Document segment:
++++++++++

The sultanate’s electricity generation and transmission firms are set to invest a total of RO2bn ($5.2bn) over the next five years to expand electricity and water networks. Installed capacity of just below 8,000MW will need to be increased to meet the demand surge.

Oman is pushing ahead with private sector financed and operated power projects

Having pioneered the Gulf’s first IPP in the mid-1990s, Oman is pushing ahead with private sector financed and operated power projects. OPWP is evaluating bids for what will be Oman’s largest ever IPP, the 3,200MW Sohar 3/Ibri IPP.

This project follows on from the commissioning at the end of 2014 of the Sur IPP, which added 2,000MW of capacity. OPWP is considering splitting the proposed Ibri/Sohar 3 IPP into two contracts, and selecting two developers to build the plants. While the 3,200MW Sohar/Ibri 3 project will be developed on two sites, it had been tendered as one developer contract with a separate special-purpose vehicle for each plant.

Qatar

According to Qatar Electricity & Water Corporation (Kahramaa), expansion plans will grow capacity from 8,600MW to 11,000MW by the first half of 2018. Kahramaa is planning a big spend to ensure it keeps on top of power demand growth. It has promised to invest $22bn in 2014-22, adding 2,100MW in generating capacity and 140 substations.

One of the biggest projects on Doha’s books is the Facility D IWPP that reached financial close in November 2015. Facility D, located in the Qatar Economic Zone near Mesaieed, will have a capacity of 2,500MW. The $3bn project is expected to generate its first electricity in 2017, before full operation the following year.

Qatar has experience with private power, having brought the 2,730MW Ras Gritas project on stream in 2011, developed under a 25-year build-own-operate-transfer contract. This project alone met almost 30 per cent of national electricity demand and 20 per cent of water supply needs in 2011.

++++++++++

Data supplied:
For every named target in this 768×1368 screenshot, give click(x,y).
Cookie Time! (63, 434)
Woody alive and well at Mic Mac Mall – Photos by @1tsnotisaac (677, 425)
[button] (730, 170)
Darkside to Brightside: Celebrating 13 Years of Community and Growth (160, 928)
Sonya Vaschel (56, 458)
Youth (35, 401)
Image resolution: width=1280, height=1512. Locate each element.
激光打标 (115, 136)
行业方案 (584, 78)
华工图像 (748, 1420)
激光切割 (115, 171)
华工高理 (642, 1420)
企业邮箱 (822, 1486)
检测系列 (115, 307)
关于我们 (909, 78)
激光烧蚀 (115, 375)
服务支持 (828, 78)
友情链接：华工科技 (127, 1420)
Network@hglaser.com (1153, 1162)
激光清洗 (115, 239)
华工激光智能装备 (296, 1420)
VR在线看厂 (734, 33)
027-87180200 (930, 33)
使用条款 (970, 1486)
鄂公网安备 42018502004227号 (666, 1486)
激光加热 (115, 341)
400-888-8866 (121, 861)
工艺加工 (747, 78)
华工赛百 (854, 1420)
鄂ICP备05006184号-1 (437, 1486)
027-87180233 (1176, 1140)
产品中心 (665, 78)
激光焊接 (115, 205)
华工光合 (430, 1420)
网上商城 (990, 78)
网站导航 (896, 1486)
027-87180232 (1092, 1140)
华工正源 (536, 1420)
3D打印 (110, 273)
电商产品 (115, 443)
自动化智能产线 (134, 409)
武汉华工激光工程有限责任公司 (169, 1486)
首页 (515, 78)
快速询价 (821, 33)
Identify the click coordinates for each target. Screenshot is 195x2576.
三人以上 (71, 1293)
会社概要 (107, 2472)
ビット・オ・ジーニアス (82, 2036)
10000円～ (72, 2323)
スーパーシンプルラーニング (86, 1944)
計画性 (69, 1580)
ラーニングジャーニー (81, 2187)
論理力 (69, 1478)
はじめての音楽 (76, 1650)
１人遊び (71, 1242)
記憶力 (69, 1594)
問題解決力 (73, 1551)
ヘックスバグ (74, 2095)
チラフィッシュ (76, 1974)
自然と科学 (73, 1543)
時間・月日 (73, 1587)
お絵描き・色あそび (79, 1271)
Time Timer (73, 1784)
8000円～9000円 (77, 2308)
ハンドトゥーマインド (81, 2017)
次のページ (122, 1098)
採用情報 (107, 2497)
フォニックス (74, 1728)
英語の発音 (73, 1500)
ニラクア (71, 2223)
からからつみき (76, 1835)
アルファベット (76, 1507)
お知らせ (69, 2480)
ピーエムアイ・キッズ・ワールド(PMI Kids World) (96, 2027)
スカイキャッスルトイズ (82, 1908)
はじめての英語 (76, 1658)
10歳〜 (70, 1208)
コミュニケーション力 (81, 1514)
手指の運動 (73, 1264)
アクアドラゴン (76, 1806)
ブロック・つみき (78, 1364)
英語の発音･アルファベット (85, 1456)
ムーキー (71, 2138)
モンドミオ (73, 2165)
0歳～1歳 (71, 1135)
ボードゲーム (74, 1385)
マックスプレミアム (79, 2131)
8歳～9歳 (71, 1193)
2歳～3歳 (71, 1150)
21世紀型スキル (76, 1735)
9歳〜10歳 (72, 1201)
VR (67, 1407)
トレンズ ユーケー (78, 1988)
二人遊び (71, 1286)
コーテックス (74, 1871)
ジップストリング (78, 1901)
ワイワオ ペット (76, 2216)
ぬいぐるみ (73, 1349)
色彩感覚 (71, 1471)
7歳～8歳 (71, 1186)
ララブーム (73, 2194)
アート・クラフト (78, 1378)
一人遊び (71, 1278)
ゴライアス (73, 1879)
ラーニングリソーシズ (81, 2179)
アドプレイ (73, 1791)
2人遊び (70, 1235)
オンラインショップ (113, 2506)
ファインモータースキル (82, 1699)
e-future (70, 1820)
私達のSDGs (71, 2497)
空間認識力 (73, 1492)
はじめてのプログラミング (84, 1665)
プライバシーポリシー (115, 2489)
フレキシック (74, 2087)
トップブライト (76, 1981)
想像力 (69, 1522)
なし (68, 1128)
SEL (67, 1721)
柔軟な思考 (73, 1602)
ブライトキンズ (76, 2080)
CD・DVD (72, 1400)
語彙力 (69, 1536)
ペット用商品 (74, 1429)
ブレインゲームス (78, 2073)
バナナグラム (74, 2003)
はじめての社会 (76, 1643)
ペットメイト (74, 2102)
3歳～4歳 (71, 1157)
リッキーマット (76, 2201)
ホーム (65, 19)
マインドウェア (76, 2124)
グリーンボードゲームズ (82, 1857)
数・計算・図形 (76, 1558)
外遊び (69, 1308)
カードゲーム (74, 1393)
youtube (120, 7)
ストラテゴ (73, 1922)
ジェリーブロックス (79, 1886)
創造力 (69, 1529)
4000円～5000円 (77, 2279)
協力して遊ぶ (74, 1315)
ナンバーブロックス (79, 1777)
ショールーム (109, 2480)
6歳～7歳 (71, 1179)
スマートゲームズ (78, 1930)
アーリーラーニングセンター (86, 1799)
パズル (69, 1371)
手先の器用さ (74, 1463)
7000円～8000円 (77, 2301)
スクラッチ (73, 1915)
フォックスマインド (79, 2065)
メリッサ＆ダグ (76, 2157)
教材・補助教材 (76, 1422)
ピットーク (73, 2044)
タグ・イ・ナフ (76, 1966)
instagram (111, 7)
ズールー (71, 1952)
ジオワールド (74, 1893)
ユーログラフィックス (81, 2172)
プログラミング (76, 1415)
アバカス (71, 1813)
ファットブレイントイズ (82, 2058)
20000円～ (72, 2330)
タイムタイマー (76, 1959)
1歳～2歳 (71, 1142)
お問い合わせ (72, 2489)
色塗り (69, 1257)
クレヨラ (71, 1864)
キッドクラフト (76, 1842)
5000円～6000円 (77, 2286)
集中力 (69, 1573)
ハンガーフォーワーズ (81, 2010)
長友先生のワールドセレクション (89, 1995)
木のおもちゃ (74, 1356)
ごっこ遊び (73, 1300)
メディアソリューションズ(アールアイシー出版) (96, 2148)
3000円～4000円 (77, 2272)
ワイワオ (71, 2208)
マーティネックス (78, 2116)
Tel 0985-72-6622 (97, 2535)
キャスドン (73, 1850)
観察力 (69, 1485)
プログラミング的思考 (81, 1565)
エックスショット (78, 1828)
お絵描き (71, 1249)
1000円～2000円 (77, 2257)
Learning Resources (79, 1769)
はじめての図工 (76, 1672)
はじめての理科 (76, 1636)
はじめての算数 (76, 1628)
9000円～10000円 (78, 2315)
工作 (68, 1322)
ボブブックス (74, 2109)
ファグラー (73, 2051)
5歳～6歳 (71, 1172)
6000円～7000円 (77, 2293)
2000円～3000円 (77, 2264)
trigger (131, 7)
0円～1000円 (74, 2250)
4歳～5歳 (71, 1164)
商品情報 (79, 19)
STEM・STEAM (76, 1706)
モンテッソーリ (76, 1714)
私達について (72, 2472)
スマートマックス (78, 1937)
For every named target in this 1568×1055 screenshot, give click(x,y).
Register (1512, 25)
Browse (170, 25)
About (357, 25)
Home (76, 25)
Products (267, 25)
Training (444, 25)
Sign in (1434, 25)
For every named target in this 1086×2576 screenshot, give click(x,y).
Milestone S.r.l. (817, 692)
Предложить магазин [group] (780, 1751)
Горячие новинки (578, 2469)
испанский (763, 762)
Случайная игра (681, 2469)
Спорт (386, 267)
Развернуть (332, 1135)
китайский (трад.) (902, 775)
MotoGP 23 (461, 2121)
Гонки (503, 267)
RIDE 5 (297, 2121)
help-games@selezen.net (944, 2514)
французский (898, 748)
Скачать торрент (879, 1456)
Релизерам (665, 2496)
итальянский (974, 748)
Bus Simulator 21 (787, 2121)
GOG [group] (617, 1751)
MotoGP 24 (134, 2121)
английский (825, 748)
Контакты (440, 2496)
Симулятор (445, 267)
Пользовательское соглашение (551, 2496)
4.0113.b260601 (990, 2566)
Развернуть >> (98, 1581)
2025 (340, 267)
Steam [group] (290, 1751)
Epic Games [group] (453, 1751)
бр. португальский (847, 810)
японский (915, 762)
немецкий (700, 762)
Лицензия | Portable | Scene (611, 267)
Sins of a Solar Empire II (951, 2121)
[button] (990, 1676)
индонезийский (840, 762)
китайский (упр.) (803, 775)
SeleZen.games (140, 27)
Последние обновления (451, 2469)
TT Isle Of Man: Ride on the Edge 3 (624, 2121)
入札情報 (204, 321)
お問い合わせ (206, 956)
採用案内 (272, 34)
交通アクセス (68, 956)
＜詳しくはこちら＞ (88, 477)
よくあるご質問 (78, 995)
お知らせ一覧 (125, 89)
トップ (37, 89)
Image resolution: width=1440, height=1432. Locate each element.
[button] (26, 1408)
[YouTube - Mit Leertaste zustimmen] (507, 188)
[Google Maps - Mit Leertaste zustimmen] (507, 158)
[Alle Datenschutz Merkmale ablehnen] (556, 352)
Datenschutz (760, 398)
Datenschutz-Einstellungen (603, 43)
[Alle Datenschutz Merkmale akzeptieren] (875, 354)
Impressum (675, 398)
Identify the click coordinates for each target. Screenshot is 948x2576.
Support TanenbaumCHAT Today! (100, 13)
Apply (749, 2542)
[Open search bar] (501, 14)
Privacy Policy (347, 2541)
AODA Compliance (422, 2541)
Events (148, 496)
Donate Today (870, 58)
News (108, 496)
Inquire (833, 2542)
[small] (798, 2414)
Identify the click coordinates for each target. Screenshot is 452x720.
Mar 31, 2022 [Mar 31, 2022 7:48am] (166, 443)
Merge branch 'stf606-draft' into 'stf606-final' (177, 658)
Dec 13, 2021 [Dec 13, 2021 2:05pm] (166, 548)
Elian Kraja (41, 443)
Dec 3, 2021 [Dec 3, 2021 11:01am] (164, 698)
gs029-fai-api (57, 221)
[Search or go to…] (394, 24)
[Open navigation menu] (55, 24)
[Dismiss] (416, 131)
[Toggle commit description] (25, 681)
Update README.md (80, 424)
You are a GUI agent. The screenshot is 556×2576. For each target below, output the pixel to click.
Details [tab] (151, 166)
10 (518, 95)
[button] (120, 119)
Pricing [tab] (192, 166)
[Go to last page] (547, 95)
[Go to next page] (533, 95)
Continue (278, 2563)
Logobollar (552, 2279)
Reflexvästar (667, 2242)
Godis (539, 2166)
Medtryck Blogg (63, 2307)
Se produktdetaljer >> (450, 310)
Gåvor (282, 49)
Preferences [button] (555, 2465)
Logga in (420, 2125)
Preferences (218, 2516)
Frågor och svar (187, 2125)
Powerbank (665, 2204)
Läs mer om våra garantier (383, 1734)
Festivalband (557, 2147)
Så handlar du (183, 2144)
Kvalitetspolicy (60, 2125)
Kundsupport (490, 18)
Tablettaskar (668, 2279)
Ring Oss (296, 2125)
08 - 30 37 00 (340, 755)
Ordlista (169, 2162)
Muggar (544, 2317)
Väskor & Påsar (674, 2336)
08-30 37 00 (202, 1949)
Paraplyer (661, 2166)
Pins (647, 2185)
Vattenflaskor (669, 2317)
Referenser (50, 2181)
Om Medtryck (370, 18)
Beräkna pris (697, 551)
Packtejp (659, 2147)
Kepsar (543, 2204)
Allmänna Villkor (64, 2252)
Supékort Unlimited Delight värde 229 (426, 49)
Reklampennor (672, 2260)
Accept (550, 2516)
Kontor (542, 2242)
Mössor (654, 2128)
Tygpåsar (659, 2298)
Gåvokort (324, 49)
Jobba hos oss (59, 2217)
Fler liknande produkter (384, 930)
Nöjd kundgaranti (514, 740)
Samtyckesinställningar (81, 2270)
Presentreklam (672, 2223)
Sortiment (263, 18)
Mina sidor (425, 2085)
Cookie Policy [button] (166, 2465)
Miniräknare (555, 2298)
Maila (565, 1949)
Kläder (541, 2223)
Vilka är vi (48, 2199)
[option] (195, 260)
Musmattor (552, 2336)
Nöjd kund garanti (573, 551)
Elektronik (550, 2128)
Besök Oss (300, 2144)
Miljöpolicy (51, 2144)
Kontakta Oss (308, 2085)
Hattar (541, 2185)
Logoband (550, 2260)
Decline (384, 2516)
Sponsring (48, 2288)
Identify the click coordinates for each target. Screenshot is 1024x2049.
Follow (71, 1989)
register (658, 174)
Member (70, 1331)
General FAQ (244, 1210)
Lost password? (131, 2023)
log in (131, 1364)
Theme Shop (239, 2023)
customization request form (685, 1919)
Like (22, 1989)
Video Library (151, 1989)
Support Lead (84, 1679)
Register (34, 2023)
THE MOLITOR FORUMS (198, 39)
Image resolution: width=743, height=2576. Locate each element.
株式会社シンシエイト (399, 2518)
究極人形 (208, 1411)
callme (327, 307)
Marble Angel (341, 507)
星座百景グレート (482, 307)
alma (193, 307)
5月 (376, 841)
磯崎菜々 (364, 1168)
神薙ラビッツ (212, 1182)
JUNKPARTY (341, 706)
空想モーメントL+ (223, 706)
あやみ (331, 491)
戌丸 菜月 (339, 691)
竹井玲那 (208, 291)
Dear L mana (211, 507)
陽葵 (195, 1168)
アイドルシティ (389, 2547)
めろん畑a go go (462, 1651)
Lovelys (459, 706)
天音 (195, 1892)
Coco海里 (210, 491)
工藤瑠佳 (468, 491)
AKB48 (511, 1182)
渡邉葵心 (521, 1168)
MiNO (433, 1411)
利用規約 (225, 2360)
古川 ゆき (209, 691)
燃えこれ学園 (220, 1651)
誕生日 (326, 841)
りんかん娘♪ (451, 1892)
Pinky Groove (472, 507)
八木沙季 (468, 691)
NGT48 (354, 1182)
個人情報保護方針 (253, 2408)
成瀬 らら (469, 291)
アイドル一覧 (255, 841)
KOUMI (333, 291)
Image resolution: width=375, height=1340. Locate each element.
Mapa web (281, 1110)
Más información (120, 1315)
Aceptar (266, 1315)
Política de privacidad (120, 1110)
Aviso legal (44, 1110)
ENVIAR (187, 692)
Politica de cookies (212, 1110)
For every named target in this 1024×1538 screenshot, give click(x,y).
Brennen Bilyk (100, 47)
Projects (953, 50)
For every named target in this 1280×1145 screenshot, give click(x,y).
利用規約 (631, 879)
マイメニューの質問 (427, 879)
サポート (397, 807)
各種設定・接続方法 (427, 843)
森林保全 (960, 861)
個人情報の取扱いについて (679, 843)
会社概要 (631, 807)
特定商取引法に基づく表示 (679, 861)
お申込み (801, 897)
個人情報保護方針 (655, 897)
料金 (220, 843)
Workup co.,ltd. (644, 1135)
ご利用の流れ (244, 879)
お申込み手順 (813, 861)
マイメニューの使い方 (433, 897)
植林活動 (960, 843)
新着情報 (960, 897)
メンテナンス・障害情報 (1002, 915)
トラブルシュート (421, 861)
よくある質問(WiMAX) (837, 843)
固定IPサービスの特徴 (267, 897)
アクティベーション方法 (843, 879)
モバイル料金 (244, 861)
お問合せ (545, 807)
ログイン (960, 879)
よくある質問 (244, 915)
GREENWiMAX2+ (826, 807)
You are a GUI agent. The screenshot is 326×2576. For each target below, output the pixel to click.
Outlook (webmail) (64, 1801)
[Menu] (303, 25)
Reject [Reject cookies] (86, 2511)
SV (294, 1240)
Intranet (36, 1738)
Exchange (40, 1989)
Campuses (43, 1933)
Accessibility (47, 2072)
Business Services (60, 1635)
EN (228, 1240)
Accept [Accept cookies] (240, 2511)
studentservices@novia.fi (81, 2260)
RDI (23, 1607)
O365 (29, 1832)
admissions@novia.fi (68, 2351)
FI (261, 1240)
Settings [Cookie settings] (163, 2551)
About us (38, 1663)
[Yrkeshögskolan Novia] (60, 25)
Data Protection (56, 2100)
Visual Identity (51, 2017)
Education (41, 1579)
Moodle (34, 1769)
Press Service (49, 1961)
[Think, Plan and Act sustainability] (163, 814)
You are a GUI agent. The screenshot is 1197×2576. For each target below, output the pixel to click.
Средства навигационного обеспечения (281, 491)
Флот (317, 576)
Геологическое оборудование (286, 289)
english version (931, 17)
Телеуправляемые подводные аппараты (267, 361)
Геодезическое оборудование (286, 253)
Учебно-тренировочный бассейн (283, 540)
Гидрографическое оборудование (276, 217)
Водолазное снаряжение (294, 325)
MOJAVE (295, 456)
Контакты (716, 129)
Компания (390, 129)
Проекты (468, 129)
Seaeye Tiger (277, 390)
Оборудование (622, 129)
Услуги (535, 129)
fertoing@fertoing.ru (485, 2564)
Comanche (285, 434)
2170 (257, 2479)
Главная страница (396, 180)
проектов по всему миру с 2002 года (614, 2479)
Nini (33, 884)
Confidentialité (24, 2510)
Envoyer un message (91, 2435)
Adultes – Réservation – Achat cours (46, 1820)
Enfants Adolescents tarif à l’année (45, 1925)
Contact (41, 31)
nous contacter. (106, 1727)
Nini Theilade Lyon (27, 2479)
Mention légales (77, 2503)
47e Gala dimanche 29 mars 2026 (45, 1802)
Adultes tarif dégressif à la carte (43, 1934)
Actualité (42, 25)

++++++++++

Activity list:
(a) Reproduce the power-sector text word for word, everything from "According to Qatar" down to "and 140 substations.".
(b) Answer these questions using the power-sector text.
(i) How much capacity did the Sur IPP add when it was commissioned?
(ii) In what month and year did the Facility D IWPP reach financial close?
(iii) What share of national electricity demand did the Ras Gritas project meet in 2011?

Responses:
(a)
According to Qatar Electricity & Water Corporation (Kahramaa), expansion plans will grow capacity from 8,600MW to 11,000MW by the first half of 2018. Kahramaa is planning a big spend to ensure it keeps on top of power demand growth. It has promised to invest $22bn in 2014-22, adding 2,100MW in generating capacity and 140 substations.

(b)
(i) 2,000MW
(ii) November 2015
(iii) Almost 30 per cent